La loi de finances 2023 et la loi n° 2022-1587 du 19 décembre 2022 avaient ouvert la voie à un encadrement plus strict de la sous-traitance dans le cadre du CPF. Dans un premier temps, certains ont pu craindre que tous les sous-traitants aient l’obligation de détenir la certification Qualiopi. Le décret n°2023-1350 du 28 décembre 2023 est venu apporter plus de nuance et de précisions sur ces obligations.
Les auto-écoles concernées par ces nouvelles obligations
Le permis de conduire étant la première formation financée par le CPF, les écoles de conduite seront directement concernées par l’encadrement de la sous-traitance des formations éligibles au CPF, dès le 1er avril. Cette information a été confirmée par les représentants de la DGEFP (Délégation générale à l’Emploi et à la Formation professionnelle) au cours de deux visioconférences cette semaine.
Qui est concerné ?
Concrètement, les auto-écoles concernées sont celles qui (1) proposent des formations éligibles au CPF et (2) sous-traitent une partie de ces formations.
La sous-traitance peut prendre plusieurs formes :
- avoir recours à un moniteur indépendant avec le statut d’auto-entrepreneur ;
- au sein d’un groupe de sociétés, sous-traiter des formations à une autre société du groupe ;
- sous-traiter des formations à une structure partenaire (sans lien capitalistique direct ou indirect).
Nouvelles obligations et sanctions
Du côté de l’employeur, l’auto-école doit faire attention à plusieurs points :
- Elle ne pourra pas sous-traiter plus de 80% de son chiffre d’affaires réalisé avec les formations CPF. Ce chiffre s’entend au global (et non pas élève par élève).

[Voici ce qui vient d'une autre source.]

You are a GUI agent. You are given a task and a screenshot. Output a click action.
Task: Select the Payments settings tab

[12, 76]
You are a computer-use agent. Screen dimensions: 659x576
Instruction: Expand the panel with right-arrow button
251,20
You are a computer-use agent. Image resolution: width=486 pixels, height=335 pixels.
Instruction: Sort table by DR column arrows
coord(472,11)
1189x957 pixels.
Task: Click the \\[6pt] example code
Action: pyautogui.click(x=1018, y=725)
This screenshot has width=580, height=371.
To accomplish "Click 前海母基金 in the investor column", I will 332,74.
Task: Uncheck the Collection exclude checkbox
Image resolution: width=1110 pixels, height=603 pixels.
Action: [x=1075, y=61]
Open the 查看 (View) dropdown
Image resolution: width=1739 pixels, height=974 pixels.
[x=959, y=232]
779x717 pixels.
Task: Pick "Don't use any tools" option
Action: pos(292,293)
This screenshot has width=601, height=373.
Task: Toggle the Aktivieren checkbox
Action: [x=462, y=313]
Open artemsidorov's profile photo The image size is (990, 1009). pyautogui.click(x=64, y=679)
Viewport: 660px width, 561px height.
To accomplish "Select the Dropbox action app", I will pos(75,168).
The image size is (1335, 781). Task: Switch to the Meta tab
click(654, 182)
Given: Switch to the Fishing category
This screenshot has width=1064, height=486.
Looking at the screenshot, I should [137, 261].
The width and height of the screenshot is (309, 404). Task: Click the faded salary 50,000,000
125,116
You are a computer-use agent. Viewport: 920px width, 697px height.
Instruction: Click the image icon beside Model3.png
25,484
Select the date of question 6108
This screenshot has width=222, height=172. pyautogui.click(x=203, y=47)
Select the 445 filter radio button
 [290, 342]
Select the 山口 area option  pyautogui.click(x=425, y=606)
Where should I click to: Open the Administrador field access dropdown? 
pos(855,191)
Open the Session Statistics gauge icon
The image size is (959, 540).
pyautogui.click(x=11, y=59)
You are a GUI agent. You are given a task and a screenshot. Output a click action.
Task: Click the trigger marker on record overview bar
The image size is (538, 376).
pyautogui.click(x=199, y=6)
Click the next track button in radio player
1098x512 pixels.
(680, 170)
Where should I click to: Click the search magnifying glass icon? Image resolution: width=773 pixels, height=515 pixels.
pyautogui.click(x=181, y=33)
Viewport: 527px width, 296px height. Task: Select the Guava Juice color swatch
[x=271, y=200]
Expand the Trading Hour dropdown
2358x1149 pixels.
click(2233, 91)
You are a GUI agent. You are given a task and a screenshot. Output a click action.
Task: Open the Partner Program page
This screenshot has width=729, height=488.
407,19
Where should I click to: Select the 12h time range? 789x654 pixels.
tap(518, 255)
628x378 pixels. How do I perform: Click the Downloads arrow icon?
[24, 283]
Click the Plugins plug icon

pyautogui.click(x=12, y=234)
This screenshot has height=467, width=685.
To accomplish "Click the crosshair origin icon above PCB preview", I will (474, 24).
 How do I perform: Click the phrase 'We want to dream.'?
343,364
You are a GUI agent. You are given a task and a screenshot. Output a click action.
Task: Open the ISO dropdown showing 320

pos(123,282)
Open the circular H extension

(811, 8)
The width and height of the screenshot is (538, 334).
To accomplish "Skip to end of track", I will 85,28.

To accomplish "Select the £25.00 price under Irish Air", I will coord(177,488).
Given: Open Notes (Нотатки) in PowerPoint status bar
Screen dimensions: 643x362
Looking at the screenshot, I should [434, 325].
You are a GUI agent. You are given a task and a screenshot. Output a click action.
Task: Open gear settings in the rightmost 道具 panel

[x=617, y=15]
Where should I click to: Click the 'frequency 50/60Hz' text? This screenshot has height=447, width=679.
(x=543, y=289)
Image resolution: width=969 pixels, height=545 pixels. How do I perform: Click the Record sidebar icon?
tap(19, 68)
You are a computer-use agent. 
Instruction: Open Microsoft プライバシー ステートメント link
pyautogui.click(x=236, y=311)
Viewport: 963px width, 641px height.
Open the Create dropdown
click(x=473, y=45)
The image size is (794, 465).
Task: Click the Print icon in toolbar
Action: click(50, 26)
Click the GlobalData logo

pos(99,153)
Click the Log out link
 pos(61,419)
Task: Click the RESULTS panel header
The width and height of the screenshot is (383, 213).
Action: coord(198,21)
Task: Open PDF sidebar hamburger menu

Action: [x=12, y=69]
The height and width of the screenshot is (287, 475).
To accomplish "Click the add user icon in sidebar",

Il est fixé par l’arrêté du 3 janvier 2024. En 2024, la période considérée sera celle allant du 1er avril au 31 décembre.
- En ce qui concerne les formations CPF sous-traitées, l’auto-école (« donneur d’ordre ») devra :
- faire signer au sous-traitant un contrat comprenant les mentions obligatoires prévues au décret du 28 décembre 2023 et accompagné des justificatifs de régularité fiscale et sociale ;
- s’il a le statut d’auto-entrepreneur, s’assurer qu’il est organisme de formation et qu’il dispose d’un numéro de déclaration d’activité (NDA) ;
- s’il est en société (SAS, SASU, SARL, etc), il devra disposer d’un NDA et de la certification Qualiopi.
Côté sous-traitants, s’il intervient dans des formations financées par CPF alors il devra obligatoirement disposer d’un numéro de déclaration d’activité. S’il n’est pas auto-entrepreneur, il devra en outre obtenir la certification Qualiopi.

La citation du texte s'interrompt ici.